Worldwide revenues increased 14% operationally in 2015, compared to 2014, primarily due to increased demand across key markets with
greater access and reimbursement, particularly in Europe, as well as price increases in the U.S. Foreign exchange had a 9% unfavorable
impact on revenues in 2015, compared to 2014.
Alliance revenues (GEP/GIP) increased 45% operationally in 2015, compared to 2014, mainly due to:
an increase in Eliquis alliance revenues as a result of increased market share,
partially offset by:
the termination of the Spiriva (GEP) co-promotion collaboration, which resulted in a decrease of approximately $143 million
operationally in 2015, compared to 2014.
Eliquis (apixaban) (GIP) is being jointly developed and commercialized by Pfizer and Bristol-Myers Squibb (BMS). The two companies
share commercialization expenses and profit/losses equally on a global basis. In April 2015, we signed an agreement with BMS to
transfer full commercialization rights in certain smaller markets to us, beginning in the third quarter of 2015. BMS supplies the product to
us at cost plus a percentage of the net sales to end-customers in these markets. Eliquis is part of the Novel Oral Anticoagulant (NOAC)
market; the agents in this class were developed as alternative treatment options to warfarin in appropriate patients. Eliquis (apixaban) is
approved for multiple indications in major markets around the world:
to reduce the risk of stroke and systemic embolism in patients with nonvalvular atrial fibrillation (NVAF);
for the treatment of deep vein thrombosis (DVT) and pulmonary embolism (PE), and for the reduction in the risk of recurrent DVT and
PE following initial therapy; and
for the prophylaxis of DVT, which may lead to PE, in patients who have undergone hip or knee replacement surgery.
The NOAC class penetration continues to expand across key markets. Eliquis has become the most prescribed oral anticoagulant in
new to brand prescriptions among cardiologists in the U.S., Japan, and several other markets. Eliquis share uptake with primary care
physicians has also been strong, following the launch, in the fourth quarter of 2014, of the treatment indications for DVT and PE and
reduction in the risk of recurrent DVT and PE.

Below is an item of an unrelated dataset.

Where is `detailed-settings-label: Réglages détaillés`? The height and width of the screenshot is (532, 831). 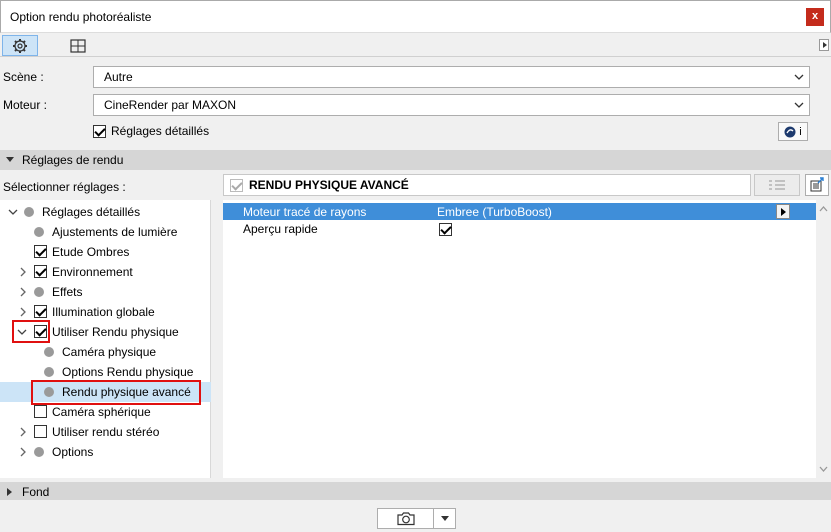
detailed-settings-label: Réglages détaillés is located at coordinates (160, 131).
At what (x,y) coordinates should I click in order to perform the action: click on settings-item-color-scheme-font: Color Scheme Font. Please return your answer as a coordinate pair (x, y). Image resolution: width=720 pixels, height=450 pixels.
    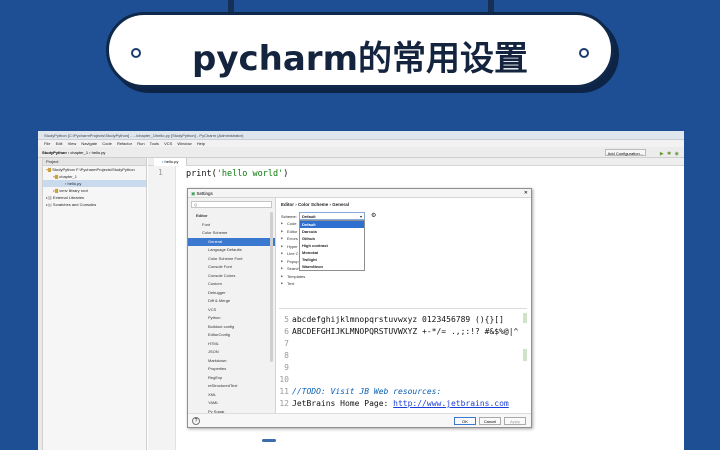
    Looking at the image, I should click on (232, 260).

See the “Our Operating Environment—Intellectual Property Rights and Collaboration/Licensing Rights section of this Financial Review, for
information regarding the expiration of various contract rights relating to Spiriva, Enbrel and Rebif.
See Notes to Consolidated Financial Statements—Note 17. Commitments and Contingencies for a discussion of recent developments
concerning patent and product litigation relating to certain of the products discussed above.